THE TASK:
Could you reproduce only the material from the line with "Where should I click to: Expand" to the line with "pyautogui.click(x=1213, y=35)", both lines included, and scale every click coordinate in the answers by 1.75? Round each result to a whole number with halves going up, and leave the requests unchanged.

EXCERPTED DATA:

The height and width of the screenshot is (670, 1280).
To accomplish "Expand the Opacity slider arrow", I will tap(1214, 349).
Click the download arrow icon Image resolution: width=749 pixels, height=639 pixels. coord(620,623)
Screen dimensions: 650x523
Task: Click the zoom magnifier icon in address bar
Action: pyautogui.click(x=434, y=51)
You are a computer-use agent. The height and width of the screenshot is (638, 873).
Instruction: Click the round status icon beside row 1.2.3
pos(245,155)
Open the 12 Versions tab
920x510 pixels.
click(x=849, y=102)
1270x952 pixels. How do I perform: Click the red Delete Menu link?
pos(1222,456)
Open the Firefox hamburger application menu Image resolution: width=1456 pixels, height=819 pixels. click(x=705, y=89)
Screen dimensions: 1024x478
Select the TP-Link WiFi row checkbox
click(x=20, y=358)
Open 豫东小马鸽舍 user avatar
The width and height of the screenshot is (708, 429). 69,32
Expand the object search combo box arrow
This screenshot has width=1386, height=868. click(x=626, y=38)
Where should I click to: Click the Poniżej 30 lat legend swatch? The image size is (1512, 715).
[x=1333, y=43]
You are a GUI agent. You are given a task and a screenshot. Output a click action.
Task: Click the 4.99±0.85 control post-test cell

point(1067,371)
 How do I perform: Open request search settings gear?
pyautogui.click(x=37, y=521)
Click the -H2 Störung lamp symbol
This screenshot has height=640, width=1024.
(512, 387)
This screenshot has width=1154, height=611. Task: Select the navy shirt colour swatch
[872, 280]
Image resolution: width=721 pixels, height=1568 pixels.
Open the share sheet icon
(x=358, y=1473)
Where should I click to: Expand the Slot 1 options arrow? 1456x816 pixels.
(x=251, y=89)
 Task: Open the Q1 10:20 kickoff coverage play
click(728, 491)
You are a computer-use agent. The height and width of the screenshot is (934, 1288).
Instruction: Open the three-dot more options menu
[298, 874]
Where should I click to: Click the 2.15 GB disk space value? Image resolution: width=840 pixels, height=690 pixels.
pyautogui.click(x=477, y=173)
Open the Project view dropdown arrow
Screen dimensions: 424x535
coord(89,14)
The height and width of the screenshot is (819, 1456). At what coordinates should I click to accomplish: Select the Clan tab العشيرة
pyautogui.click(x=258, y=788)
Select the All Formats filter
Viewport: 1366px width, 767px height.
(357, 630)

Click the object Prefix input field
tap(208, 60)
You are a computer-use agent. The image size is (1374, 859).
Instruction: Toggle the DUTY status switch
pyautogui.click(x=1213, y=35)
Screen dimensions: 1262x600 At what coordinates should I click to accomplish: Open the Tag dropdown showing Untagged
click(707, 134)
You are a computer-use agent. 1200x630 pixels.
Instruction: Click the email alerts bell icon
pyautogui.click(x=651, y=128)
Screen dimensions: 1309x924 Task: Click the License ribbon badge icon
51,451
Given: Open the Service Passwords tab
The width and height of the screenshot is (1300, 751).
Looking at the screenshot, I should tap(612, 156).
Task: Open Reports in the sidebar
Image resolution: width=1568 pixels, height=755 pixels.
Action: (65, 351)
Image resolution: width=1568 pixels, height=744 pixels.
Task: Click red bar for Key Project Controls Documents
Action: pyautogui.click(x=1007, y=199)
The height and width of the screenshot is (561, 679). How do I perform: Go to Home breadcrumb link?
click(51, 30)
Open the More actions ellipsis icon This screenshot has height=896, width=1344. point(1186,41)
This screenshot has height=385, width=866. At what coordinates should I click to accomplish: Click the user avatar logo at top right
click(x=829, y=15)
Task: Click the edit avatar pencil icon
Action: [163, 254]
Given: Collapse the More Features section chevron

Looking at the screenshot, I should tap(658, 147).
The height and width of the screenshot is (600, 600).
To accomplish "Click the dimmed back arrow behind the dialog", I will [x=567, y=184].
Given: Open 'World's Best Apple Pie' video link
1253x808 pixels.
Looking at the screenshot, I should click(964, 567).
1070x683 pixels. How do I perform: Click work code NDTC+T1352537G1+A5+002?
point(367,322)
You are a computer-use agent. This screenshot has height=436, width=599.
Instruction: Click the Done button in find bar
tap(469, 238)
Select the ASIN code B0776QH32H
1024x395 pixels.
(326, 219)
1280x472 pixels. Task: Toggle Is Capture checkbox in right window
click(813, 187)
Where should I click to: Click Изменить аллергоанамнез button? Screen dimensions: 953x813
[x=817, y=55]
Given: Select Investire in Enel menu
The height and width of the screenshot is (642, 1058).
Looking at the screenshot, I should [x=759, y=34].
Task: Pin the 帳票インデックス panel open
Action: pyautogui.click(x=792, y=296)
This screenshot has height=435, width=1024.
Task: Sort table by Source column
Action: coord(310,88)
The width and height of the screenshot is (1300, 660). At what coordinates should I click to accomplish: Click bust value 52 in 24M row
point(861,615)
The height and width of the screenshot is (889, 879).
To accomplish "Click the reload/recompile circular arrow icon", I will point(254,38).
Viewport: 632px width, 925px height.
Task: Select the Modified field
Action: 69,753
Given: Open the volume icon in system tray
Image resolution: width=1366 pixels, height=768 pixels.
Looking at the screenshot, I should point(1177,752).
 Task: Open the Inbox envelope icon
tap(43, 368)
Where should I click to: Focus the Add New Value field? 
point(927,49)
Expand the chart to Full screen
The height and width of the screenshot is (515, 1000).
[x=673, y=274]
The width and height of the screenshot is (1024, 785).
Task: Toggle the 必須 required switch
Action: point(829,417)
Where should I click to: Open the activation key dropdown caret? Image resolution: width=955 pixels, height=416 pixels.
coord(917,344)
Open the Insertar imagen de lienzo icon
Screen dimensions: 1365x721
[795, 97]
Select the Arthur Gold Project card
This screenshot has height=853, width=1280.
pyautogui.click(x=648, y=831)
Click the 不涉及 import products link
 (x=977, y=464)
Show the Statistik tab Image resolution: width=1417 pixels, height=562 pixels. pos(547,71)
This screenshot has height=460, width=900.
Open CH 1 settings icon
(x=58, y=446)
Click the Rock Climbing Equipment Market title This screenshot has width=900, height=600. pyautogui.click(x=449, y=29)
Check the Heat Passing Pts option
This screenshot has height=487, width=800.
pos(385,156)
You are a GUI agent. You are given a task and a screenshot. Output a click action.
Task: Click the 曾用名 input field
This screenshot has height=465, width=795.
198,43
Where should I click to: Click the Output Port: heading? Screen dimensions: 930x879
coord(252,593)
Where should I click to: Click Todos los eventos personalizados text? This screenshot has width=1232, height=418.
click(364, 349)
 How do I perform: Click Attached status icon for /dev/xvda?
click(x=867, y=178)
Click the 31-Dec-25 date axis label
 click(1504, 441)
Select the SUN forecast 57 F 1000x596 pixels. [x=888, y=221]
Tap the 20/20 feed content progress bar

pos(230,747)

ANSWER TO THIS PROBLEM:
Where should I click to: Expand the Slot 1 options arrow? 1456x816 pixels.
(x=439, y=156)
 Task: Open the Q1 10:20 kickoff coverage play
click(1274, 859)
You are a computer-use agent. The height and width of the screenshot is (934, 1288).
Instruction: Open the three-dot more options menu
[522, 1530]
Where should I click to: Click the 2.15 GB disk space value? Image resolution: width=840 pixels, height=690 pixels.
pyautogui.click(x=835, y=303)
Open the Project view dropdown arrow
Screen dimensions: 424x535
coord(156,25)
The height and width of the screenshot is (819, 1456). At what coordinates should I click to accomplish: Select the Clan tab العشيرة
pyautogui.click(x=452, y=1379)
Select the All Formats filter
Viewport: 1366px width, 767px height.
(625, 1103)

Click the object Prefix input field
tap(364, 105)
You are a computer-use agent. The image size is (1374, 859).
Instruction: Toggle the DUTY status switch
pyautogui.click(x=2123, y=61)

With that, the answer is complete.